═══ PROVIDED TEXT ═══

Looking at the $\mathrm{p}K_\mathrm{a}$'s, the first thing we notice is that the two haloforms at the beginning and end of the series are weaker acids than the two haloforms in the middle of the series. This behavior is often seen when there are at least two factors affecting acidity and they are in opposition to each other.

Let's consider inductive, steric and resonance effects and examine their expected effect upon haloform acidity.

  • Inductive effects should correlate with electronegativity. Based only on inductive effects we would expect fluoroform to ionize and produce the most inductively stabilized cabanion ($\ce{CF3^{-}}$), while iodoform would ionize to produce the least inductively stabilized carbanion ($\ce{CI3^{-}}$).
  • Steric effects are often discussed in terms of bulky groups coming too close to one another, but what we are really saying is that the electron clouds around the groups are coming too close to one another causing electron-electron repulsion. Iodoform is a very bulky molecule. The iodine substituents are very large and there are many lone pair-lone pair repulsions. Upon ionizing iodoform can relax from a crowded $\mathrm{sp^3}$-like geometry to a more open and spread out $\mathrm{sp^2}$-like geometry. As the halogen gets smaller there is less of a steric \ electron repulsion driving force for haloform ionization.

═══

CHALLENGE A:
Rewrite the stretch of the haloform acidity passage from "Looking at the" through "to each other.", putting "halomethanes" in place of "haloforms".
The listing that comes next has no connection to the haloform acidity passage.

═══ RECORDS FOR PROCESSING ═══

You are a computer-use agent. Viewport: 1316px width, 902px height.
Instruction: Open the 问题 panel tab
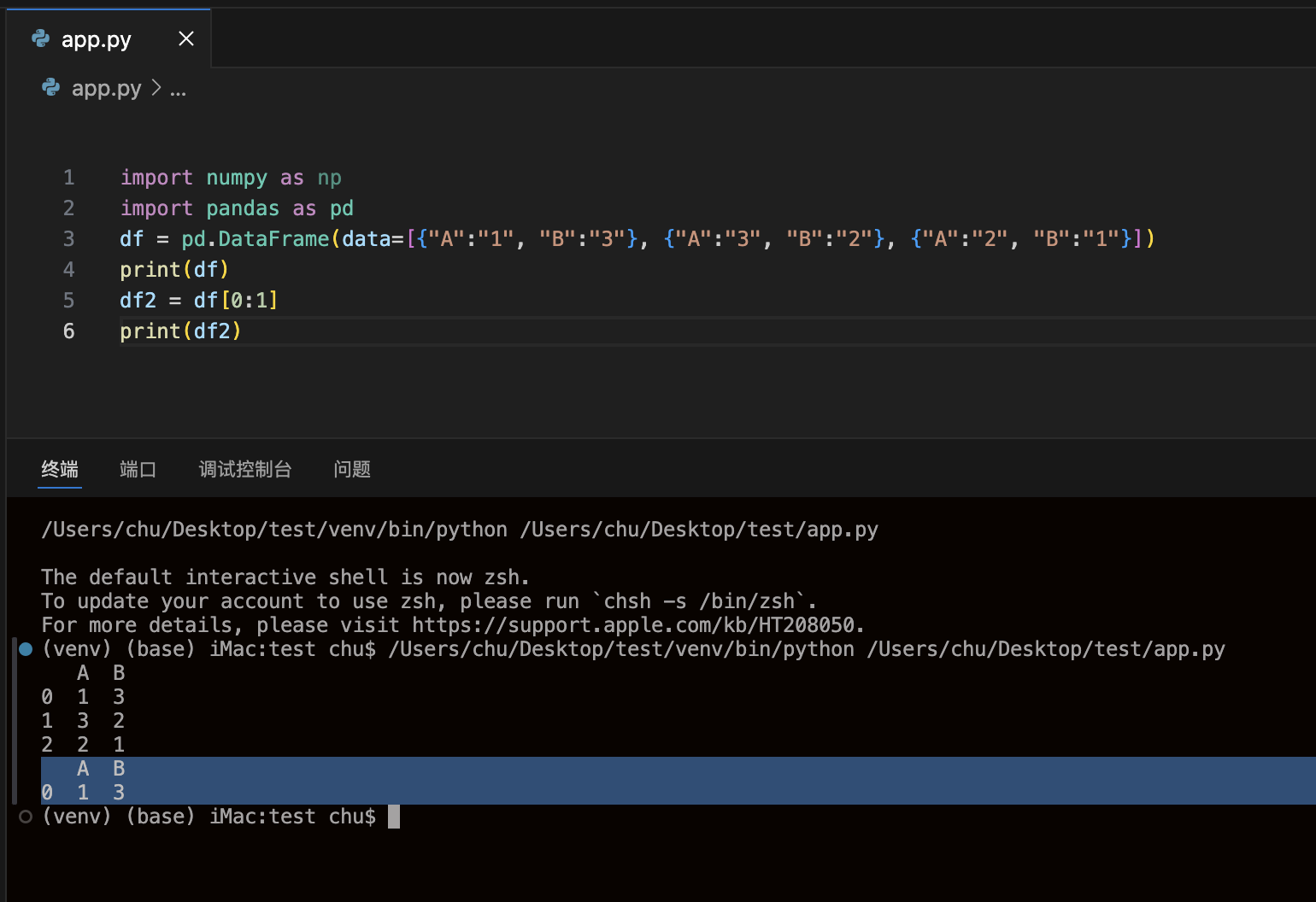[x=352, y=469]
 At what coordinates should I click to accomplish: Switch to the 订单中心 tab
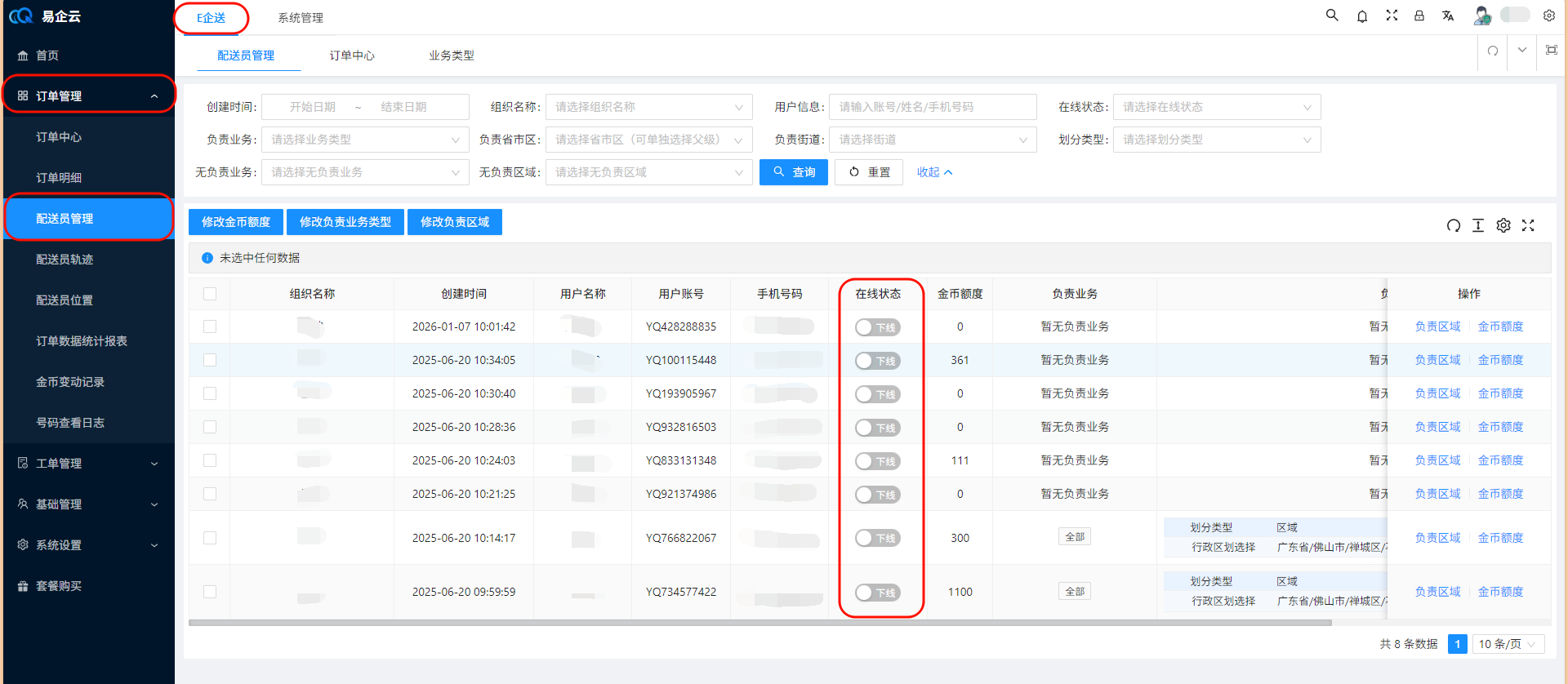coord(352,56)
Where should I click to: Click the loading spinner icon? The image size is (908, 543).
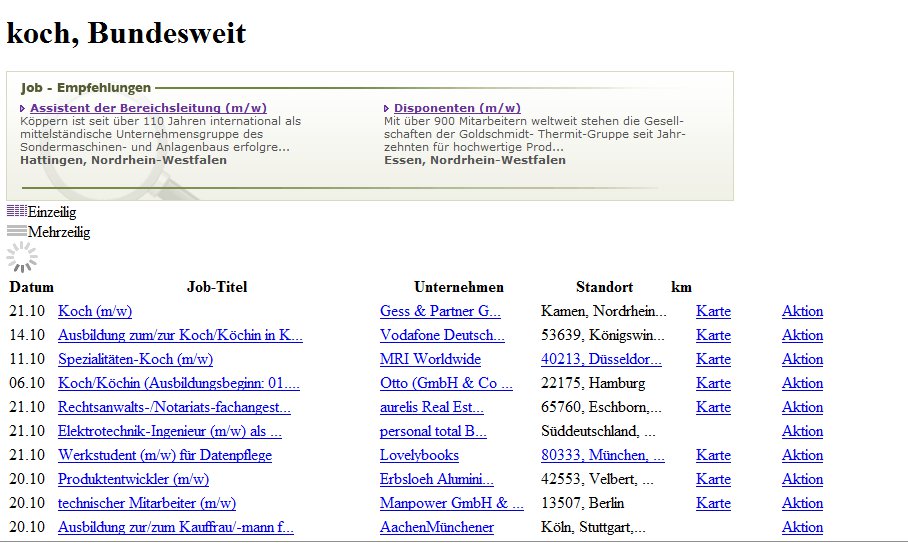pos(22,258)
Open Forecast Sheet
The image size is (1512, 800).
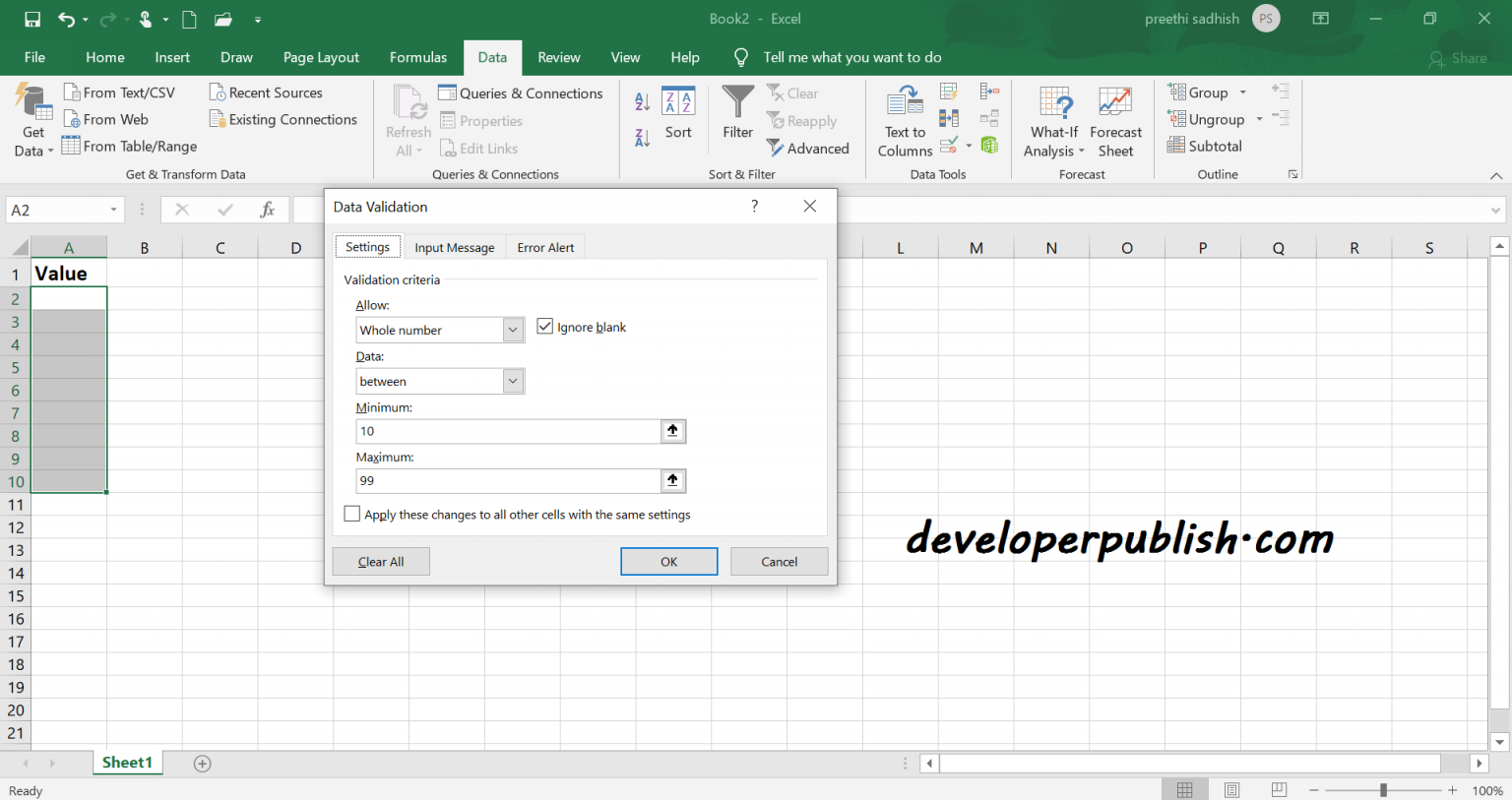point(1115,120)
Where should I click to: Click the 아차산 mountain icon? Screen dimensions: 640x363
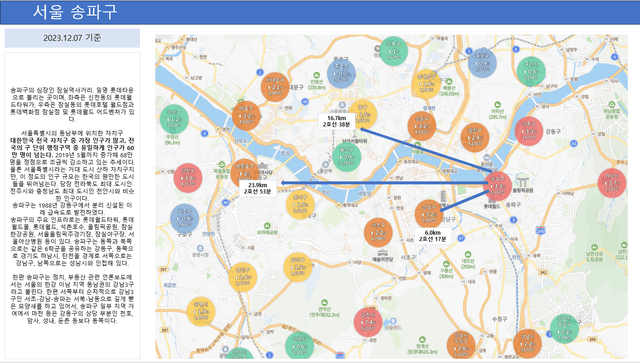coord(497,105)
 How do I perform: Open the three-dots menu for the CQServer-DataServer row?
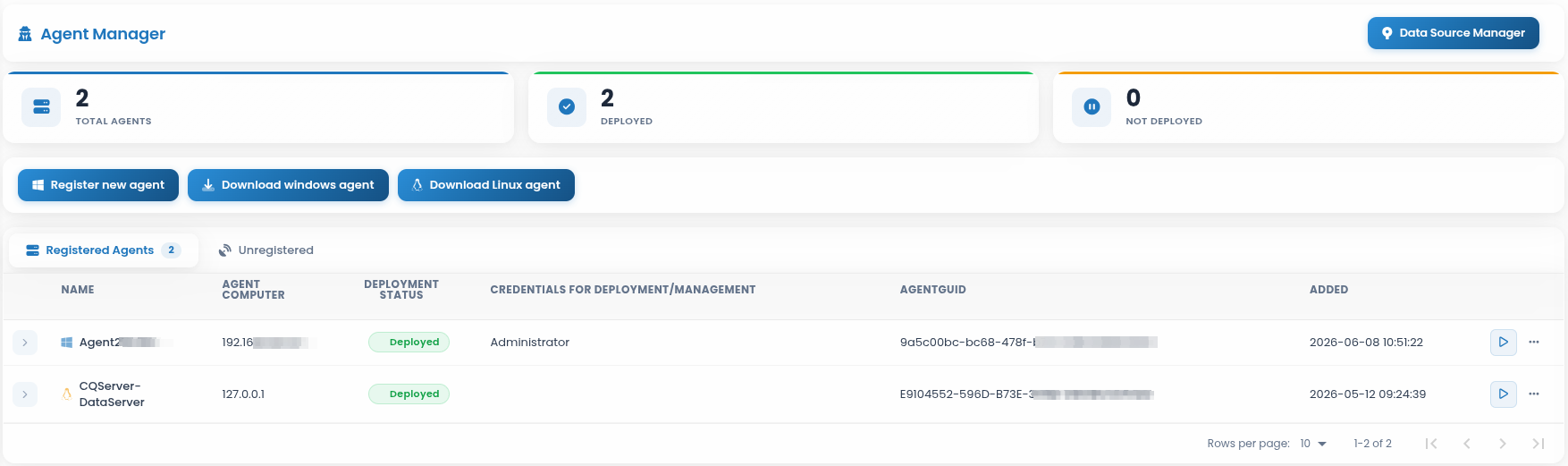click(x=1534, y=394)
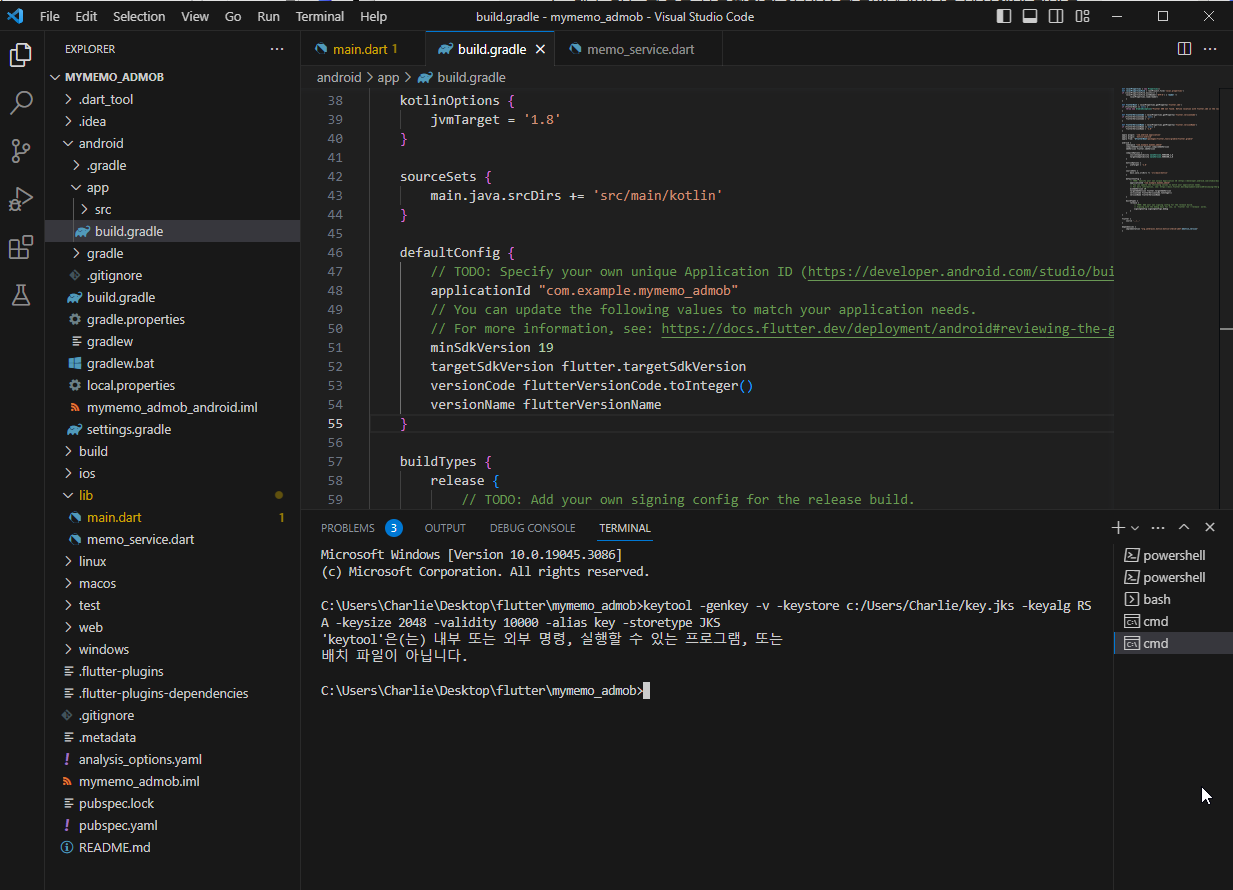Toggle the primary side bar layout

tap(1005, 16)
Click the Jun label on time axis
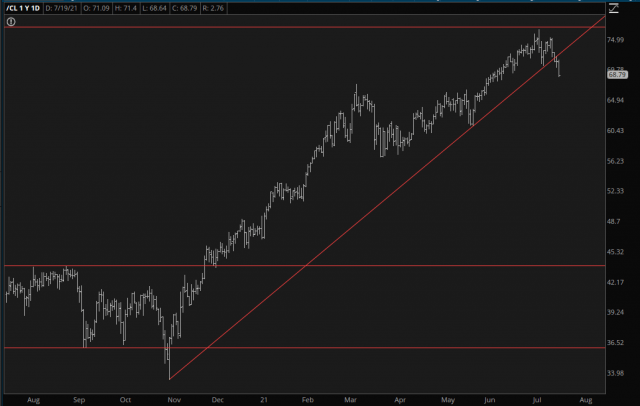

═══

CHALLENGE B:
Give the stretch of the listing from the line containing "Open Forecast Sheet" through the line containing "tap(1005, 16)" as a JSON list of strings, one string per line and blank lines skipped. Leave the pictures out.

FINAL ANSWER A:
Looking at the $\mathrm{p}K_\mathrm{a}$'s, the first thing we notice is that the two halomethanes at the beginning and end of the series are weaker acids than the two halomethanes in the middle of the series. This behavior is often seen when there are at least two factors affecting acidity and they are in opposition to each other.

FINAL ANSWER B:
[
  "Open Forecast Sheet",
  "The image size is (1512, 800).",
  "point(1115,120)",
  "Where should I click to: Click the 아차산 mountain icon? Screen dimensions: 640x363",
  "coord(497,105)",
  " How do I perform: Open the three-dots menu for the CQServer-DataServer row?",
  "click(x=1534, y=394)",
  "Toggle the primary side bar layout",
  "tap(1005, 16)"
]